------ Fragmento seleccionado ------
La
Zarzuela ha dado por fin el paso esperado. Y un rey joven,
Felipe VI,
se instalará en breve en la jefatura del Estado, lo que acarreará
un nuevo tiempo, a todas luces necesario, y nuevas formas, estas
últimas más que necesarias en un país que se estaba desbocando en
los últimos años, no porque el sistema esté en crisis, como hoy
mismo ha aclarado el historiador
Santos Juliá, sino porque están
fallando las prácticas políticas. Por eso, las formas a partir de
ahora son sumamente importantes. Primero, en el proceso de sucesión,
que -a mi juicio- debe de transcurrir fuera de boatos y en un
escenario de austeridad civil y lo más representativo posible, y
después en la manera de ejercer su menester el nuevo rey,
adaptándose a la realidad de lo que es hoy la actual España. O,
mejor dicho, las diferentes Españas.
------
◆ **Tareas pendientes**:
1 – Edita las filas entre la línea que contiene "Click the SharePoint Help question mark icon" y la que contiene "point(329,252)", ambas incluidas: vuelve a escribirlas cambiando "Tumblr" por "Reddit" y sin alterar nada más.
2 – Continúa el fragmento sobre la llegada de Felipe VI al trono a partir del punto en que termina.
------ Filas dadas ------
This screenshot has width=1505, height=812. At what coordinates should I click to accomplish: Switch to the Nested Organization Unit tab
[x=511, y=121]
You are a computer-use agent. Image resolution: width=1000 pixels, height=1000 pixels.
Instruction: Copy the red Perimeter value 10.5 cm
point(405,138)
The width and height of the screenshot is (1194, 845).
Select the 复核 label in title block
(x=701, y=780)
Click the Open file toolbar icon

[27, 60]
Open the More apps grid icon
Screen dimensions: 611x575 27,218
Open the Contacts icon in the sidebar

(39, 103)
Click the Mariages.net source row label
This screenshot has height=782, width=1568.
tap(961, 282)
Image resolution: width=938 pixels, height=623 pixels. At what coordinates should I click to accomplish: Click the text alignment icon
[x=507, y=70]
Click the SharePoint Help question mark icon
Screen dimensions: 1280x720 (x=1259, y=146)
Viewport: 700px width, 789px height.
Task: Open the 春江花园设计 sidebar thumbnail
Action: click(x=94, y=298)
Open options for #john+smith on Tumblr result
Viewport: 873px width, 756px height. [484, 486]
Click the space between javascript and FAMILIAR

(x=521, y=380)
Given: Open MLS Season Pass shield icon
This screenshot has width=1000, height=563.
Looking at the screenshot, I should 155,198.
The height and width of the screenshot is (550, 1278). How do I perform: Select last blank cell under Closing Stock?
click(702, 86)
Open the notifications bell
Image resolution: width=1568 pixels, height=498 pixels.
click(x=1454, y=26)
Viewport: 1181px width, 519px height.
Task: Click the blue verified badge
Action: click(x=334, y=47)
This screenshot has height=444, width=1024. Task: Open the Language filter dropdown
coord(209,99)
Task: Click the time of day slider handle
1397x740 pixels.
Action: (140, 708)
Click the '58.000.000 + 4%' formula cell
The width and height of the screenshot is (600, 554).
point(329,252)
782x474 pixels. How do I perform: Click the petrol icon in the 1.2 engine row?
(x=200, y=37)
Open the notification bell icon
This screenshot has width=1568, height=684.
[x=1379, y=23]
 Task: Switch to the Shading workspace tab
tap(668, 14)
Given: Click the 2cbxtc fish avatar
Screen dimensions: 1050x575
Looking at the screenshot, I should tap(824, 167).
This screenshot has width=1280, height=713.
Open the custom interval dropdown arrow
------
◆ **Respuestas por tarea**:
1 –
Click the SharePoint Help question mark icon
Screen dimensions: 1280x720 (x=1259, y=146)
Viewport: 700px width, 789px height.
Task: Open the 春江花园设计 sidebar thumbnail
Action: click(x=94, y=298)
Open options for #john+smith on Reddit result
Viewport: 873px width, 756px height. [484, 486]
Click the space between javascript and FAMILIAR

(x=521, y=380)
Given: Open MLS Season Pass shield icon
This screenshot has width=1000, height=563.
Looking at the screenshot, I should 155,198.
The height and width of the screenshot is (550, 1278). How do I perform: Select last blank cell under Closing Stock?
click(702, 86)
Open the notifications bell
Image resolution: width=1568 pixels, height=498 pixels.
click(x=1454, y=26)
Viewport: 1181px width, 519px height.
Task: Click the blue verified badge
Action: click(x=334, y=47)
This screenshot has height=444, width=1024. Task: Open the Language filter dropdown
coord(209,99)
Task: Click the time of day slider handle
1397x740 pixels.
Action: (140, 708)
Click the '58.000.000 + 4%' formula cell
The width and height of the screenshot is (600, 554).
point(329,252)

2 –
Conociendo
a Felipe de Borbón, y también su preparación y su encaje
generacional, esto no debe de ser difícil, aunque tampoco fácil. La
España de 2014 no es la de 1975. Y mucho menos, la de otros momentos
borbónicos de su reciente historia. Es una España muy
reivindicativa, acuciada por una grave crisis económica y social,
atacada por el mayor desempleo de su historia, con jóvenes talentos
que tienen que emigrar a otros países para poder desarrollar sus
legítimas aspiraciones profesionales, con una corrupción que
salpica en demasía a los poderes públicos, con dos partidos
mayoritarios desgastados en una democracia que apenas ha cumplido sus
primeros cuarenta años, con una Constitución que reclama reformas
profundas, y con un serio problema territorial, en Cataluña y en el
País Vasco, cuyas soluciones se agotan. Y que, a tenor de la
velocidad de cómo se desarrollan los acontecimientos, está
provocando divisiones irreconciliables.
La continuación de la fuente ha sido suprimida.